The Government's health strategy, under what it calls, "National Goal No. 2 — Fair Access", promises to increase income guidelines for medical cards. Last year a married couple aged up to 65 years were entitled to a medical card if their income was under €200. However, the Minister has indicated in his reply that that figure has been increased by €6.50 for the current year, which is a 3.25% increase. Was that the best the Minister could do? If a married couple with two children under 16 years of age have an income of €260 per week, they will not qualify for a medical card.

Under the Minister's guidelines families with young children regularly face a terrible choice. To visit a GP costs between €30 and €50 depending on where in the country one is domiciled. Families must choose which of their daily needs to do without to visit a GP with a sick child. Up to one fifth and in some cases one quarter of a weekly income is spent on the GP visit alone, before the cost of medication. The figures the Minister has announced for 2004 continue a pattern that is removed from the reality of the daily living conditions of ordinary people and contributes to the basis of ill-health. Real needs, particularly those of children, which the Minister emphasised, are not being addressed because of the terrible and stark choices facing families.

How does the Minister morally justify the extension of the medical card to all over the age of 70, regardless of income or means, while children up to the age of 18 years, some living in real or relative poverty, do not have the benefit of a medical card? I do not believe that the Minister can morally justify that. This is a very serious matter affecting an increasing number of people because the curtailments and restrictions introduced on the medical card leave people in real poverty on a daily basis.

It is medically established that people over 70 have far greater need to visit their GPs than those under 70, perhaps with the exception of young children.

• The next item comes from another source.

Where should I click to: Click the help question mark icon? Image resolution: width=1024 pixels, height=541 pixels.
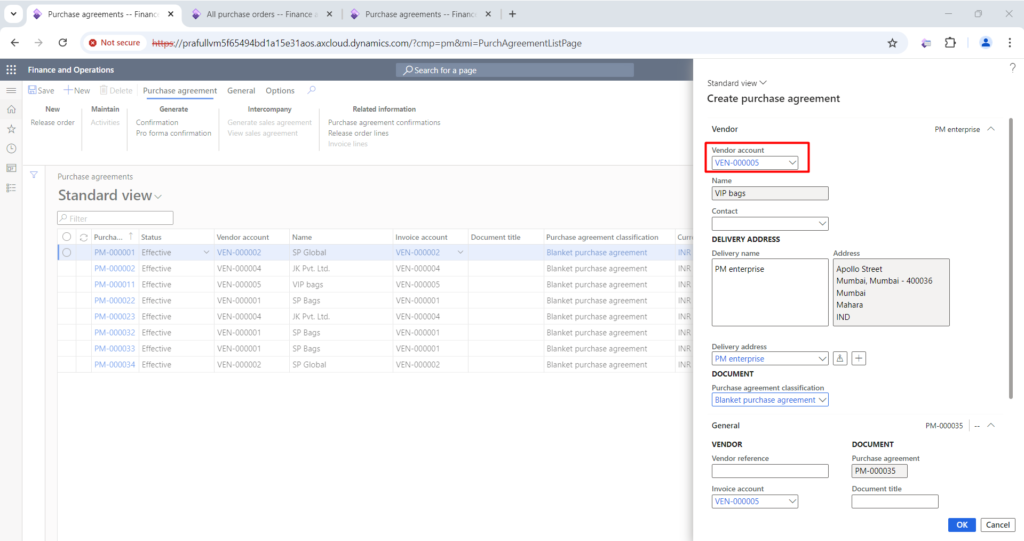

The Deputy voted in this House for the measure that he now finds morally reprehensible.

I am asking the Minister to justify it morally.

The Deputy voted for it and the record speaks for itself.

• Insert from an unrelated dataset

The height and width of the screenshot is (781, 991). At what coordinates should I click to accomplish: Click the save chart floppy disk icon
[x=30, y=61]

I asked the Minister to justify it morally. There is a major difference.

The Government gave this commitment and I regret it is not in a position to deal with it this year, but there has been fiscal confinement or restraint for the past two years. I have concentrated on other areas of our commitments, particularly to have public patients treated faster. Soon we will reach the point where 12,000 who had been waiting longer than 12 months will have been treated by the national treatment purchase fund, to which we allocated €30 million. The cost of the GMS has risen dramatically in the past two years, from €890 million in 2002 to €1.2 billion. These are all factors at which we have been looking and we have been drilling deeply into the GMS scheme to see if we can effect savings that can be returned to the people whom the Deputy mentioned. The significant escalation of the GMS, however, cannot go unnoticed or uncommented on, or be tossed aside as if it has no application to the decisions we take.

There are fewer people in the GMS scheme today.

That is a fairly significant factor which requires reflection.

The Minister is causing that problem.

The consumption levels of medicine are increasing each year——

So is the number of people over 70.

——as is the rate of prescribing.

Why penalise patients?

They are the key factors. One only has to look at drugs such as statins, peptic ulcer drugs and so on for an illustration of that.

The Minister is encouraging that. It is a good thing.

Yes, it is a good thing, but it is a factor.

Others are affected as a result of that.